To be sure, the Haavara agreement was controversial, and attacked by various Zionist politicians. However, this transfer agreement to Palestine was amply supported by Adolf Eichmann, Nazi leader and a principal architect of the Holocaust. Traveling to Mandatory Palestine in the 1930s, he spoke approvingly of Zionism, and respected the settler colonies springing up in that part of the world.

Scientist and Zionist leader Chaim Weizmann, speaking in 1937 of the growing Zionist settlements in Palestine, suggested that only the best of Jewish youth should be allowed to settle there. He opined that Tel Aviv should not become another low-rent ghetto, a clone of impoverished Eastern European shtetl.

Reflecting a eugenicist approach, he revealed Zionism to be an ideological affiliate with Nazism, motivated by a desire to construct an ethno-nationalist state based on the European-inspired concept of racial purity. It is no secret that far right antisemitic politicians and parties in Europe look to Israel as a template of an ethno-nationalist state they are trying to build in their own countries.

As Israel’s barbaric assault on Gaza and Lebanon continues, destroying medical and educational infrastructure, its actions rise to the level of genocidal.
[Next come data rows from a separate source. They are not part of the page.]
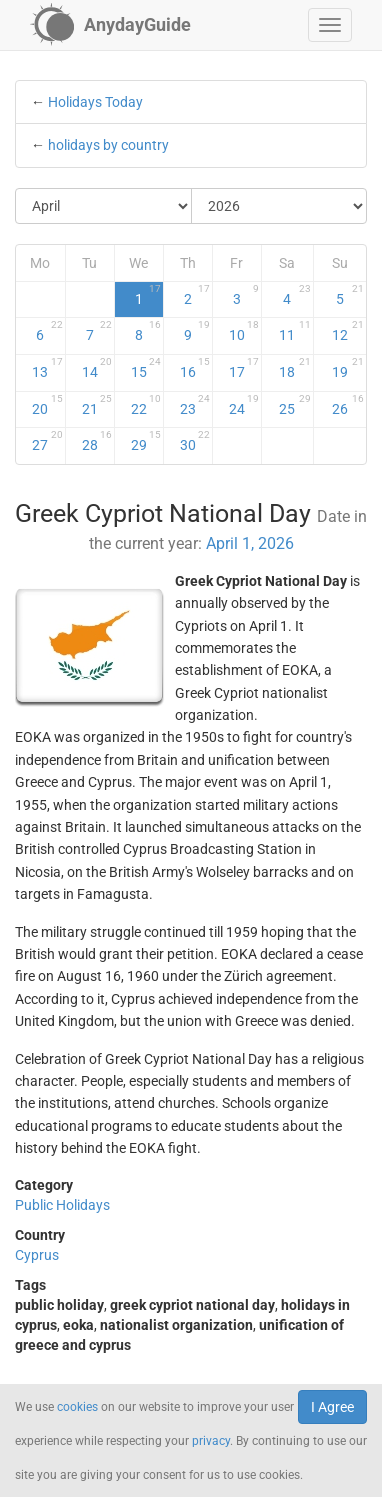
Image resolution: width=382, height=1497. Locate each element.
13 (47, 368)
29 (146, 441)
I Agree (332, 1407)
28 (97, 441)
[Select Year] (279, 206)
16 (195, 368)
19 (348, 368)
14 (97, 368)
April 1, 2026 (250, 543)
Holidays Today (95, 102)
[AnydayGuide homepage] (110, 25)
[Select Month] (104, 206)
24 (244, 405)
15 (146, 368)
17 (244, 368)
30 (195, 441)
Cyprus (37, 1255)
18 (295, 368)
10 (244, 331)
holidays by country (108, 145)
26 (348, 405)
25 (295, 405)
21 (97, 405)
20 (47, 405)
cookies (77, 1407)
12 (348, 331)
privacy (211, 1441)
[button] (330, 25)
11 (295, 331)
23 (195, 405)
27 (47, 441)
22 (146, 405)
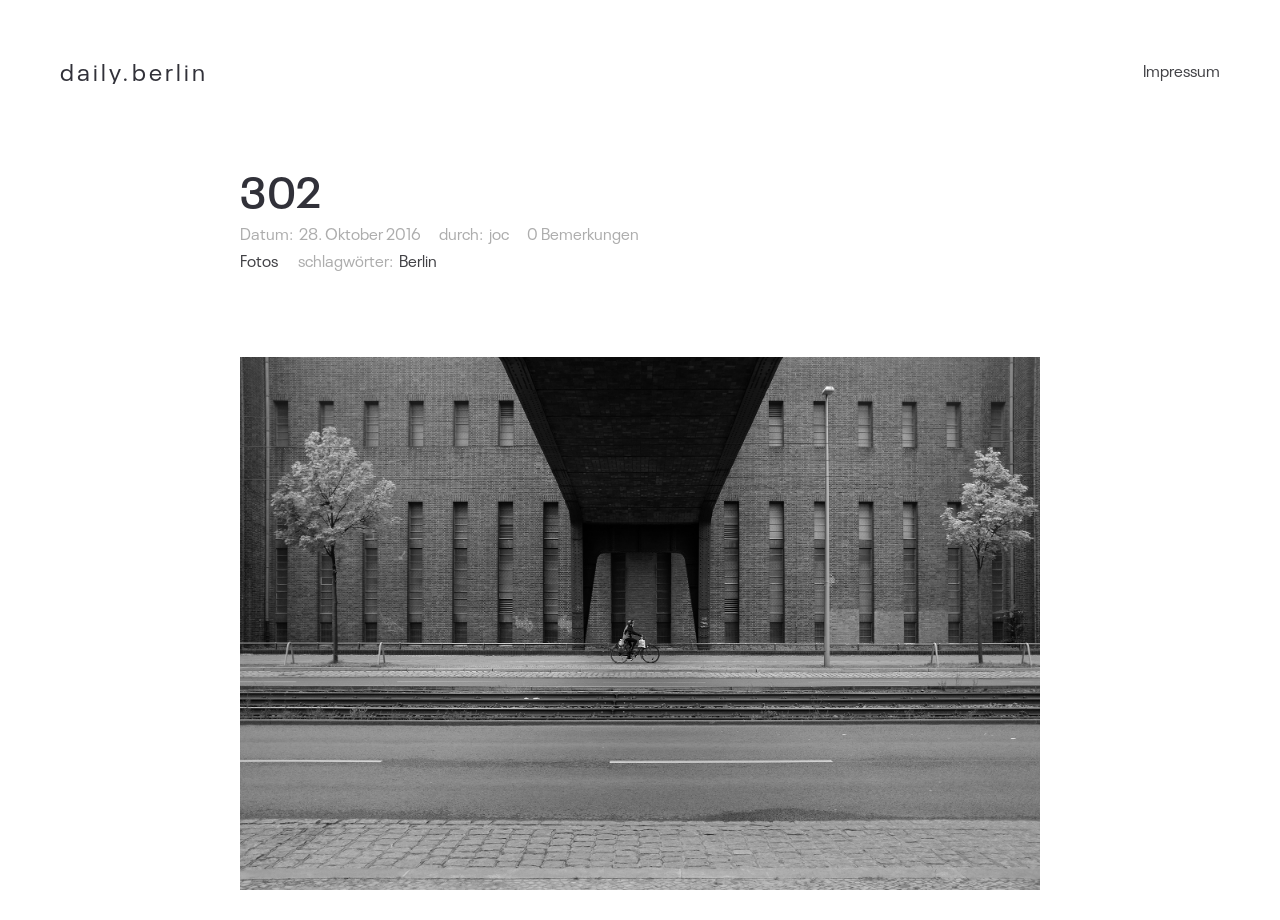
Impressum (1181, 70)
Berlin (418, 260)
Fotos (259, 260)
That makes a mockery of Zionism’s claim to act in defence of the victims of the Holocaust. Primo Levi (1919 – 1987), Italian Jewish chemist and concentration camp survivor, warned against the weaponisation of the Holocaust by the Israeli authorities. The uplifting story about surviving the Holocaust and finding safe haven in Israel sounds all well and good, but that narrative excludes any mention of the ongoing war on the Palestinians.

The view that the creation of Israel is a kind of moral compensation for the Holocaust makes us feel good inside, but it is patently false. This view undermines our ability to speak out against the injustices inflicted on the Palestinians.